都議会の野次から見えてくる「大きな家族としての国家」観
最近思いついた事はみなTweetしてしまってすっかりここがおろそかになってしまっているが、たまには更新しないとまずいと思ったのとTweetとするには長くなり過ぎそうなのでここで書く。
以前、夫婦別姓制度について書いた時にも思ったのだが、何故人は赤の他人の生活や決定に口をはさみたがるのか長年疑問に思っていたが、最近の都議会のセクハラ野次問題を巡る騒動で何となく見えてきた。それが浮き彫りになったのがジャーナリストの佐々木俊尚氏によるこの件についてTweetとそのやりとりだろう。
「早く結婚しろっていうのは当たり前」「女性に家事求めるのは当たり前」と広言してはばからない人が、(たぶん)老若関わらずたくさんツイッター上にいるのに心底驚く。日本の少子高齢化が加速してる理由がよくわかったよ。
— 佐々木俊尚 (@sasakitoshinao) 2014, 6月 28エッチな表現って……。性的な役割を押しつける発言がセクハラです。 RT @kagekiyo_ 『結婚しろ』の一体どこが『セクハラ』なんですか?セクハラって、もっとエッチな表現が入っているものじゃないんですか??まずはそこを確認しないと、誤解が誤解を呼んでしまう。
— 佐々木俊尚 (@sasakitoshinao) 2014, 6月 28……。 RT @kagekiyo_ 私のような男が想像する『セクハラ』とは、職場で上司が部下の女子社員のお尻を触るとか、そういうのがセクハラだと(今も)思っています。

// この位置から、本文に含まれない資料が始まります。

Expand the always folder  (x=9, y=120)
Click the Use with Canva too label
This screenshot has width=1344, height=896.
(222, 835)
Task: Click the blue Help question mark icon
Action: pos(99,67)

もし佐々木さんの定義する内容もセクハラなら、出来れば別の名前で呼んで欲しいですね。
— 佐々木俊尚 (@sasakitoshinao) 2014, 6月 28今さら言うまでもないけど「女性は結婚して出産して家事するのが幸せ」みたいな役割を押しつけることが女性への差別であり、そういう差別をなくしていこうというのが、戦後日本社会(特に1970年以降)の取り組みだったんだけど、結局そういう考えはおおくの人に伝わっていない現状ということか。
— 佐々木俊尚 (@sasakitoshinao) 2014, 6月 28道のりは遙かに遠い夜明け前。呆然となりますね。 RT @ueriku 都議会の様子を見るとコレが現実なのかもしれない。これでは同姓婚やLGBTの人権問題なんて議論にすらならない。何周遅れなんだ RT @sasakitoshinao: お尻を触るのような行為がセクハラの定義……
— 佐々木俊尚 (@sasakitoshinao) 2014, 6月 28ご冗談を。そんな排除の論理は許容できません。 RT @kanemotinisan 政治家が強要してはいけないけど子供を産まない女性は社会不適格者に少なからず分類されると思うんだよね。社会は人で成り立つのだから。日本社会に適応しない自由を選ぶのを良しとするならそれは革命するべきかな
— 佐々木俊尚 (@sasakitoshinao) 2014, 6月 28今回いろんなものが見えてきました。まあそれを前進ととらえるべきなのかも。 RT @stressfree8 やりとりを見ていると、セクハラ発言する人はセクハラをまったく理解していないんですね。こんなに本人に悪気がなく、ましてや正義感から言っているとはびっくり。勉強になりました。
— 佐々木俊尚 (@sasakitoshinao) 2014, 6月 28一部をピックアップしただけで何となく雰囲気は分かってもらえたと思うが、自分が思うに多くの人々にとっては社会や国家でさえ大きな家族の延長として捉えているからこうした見かたが出てくるのでは無いかと思うのだ。家族であれば「あなたの為を思って」色々口を出すのは当然だし、「正しいありかたや役割」があるのも当然だろう。また福祉もその延長線上だと考えるとちゃんと「面倒を見るかわりに口を出すのは当然」だと言う意見もおかしくないし、自分からルールを破ったり共同体の外に出る人間に対して手を差し伸べる必要はないと言うのも当然だろう。
結局のところ日本は共同体の運営は家族の延長線でしか捉えてない人が今でも大半なのではないだろうか。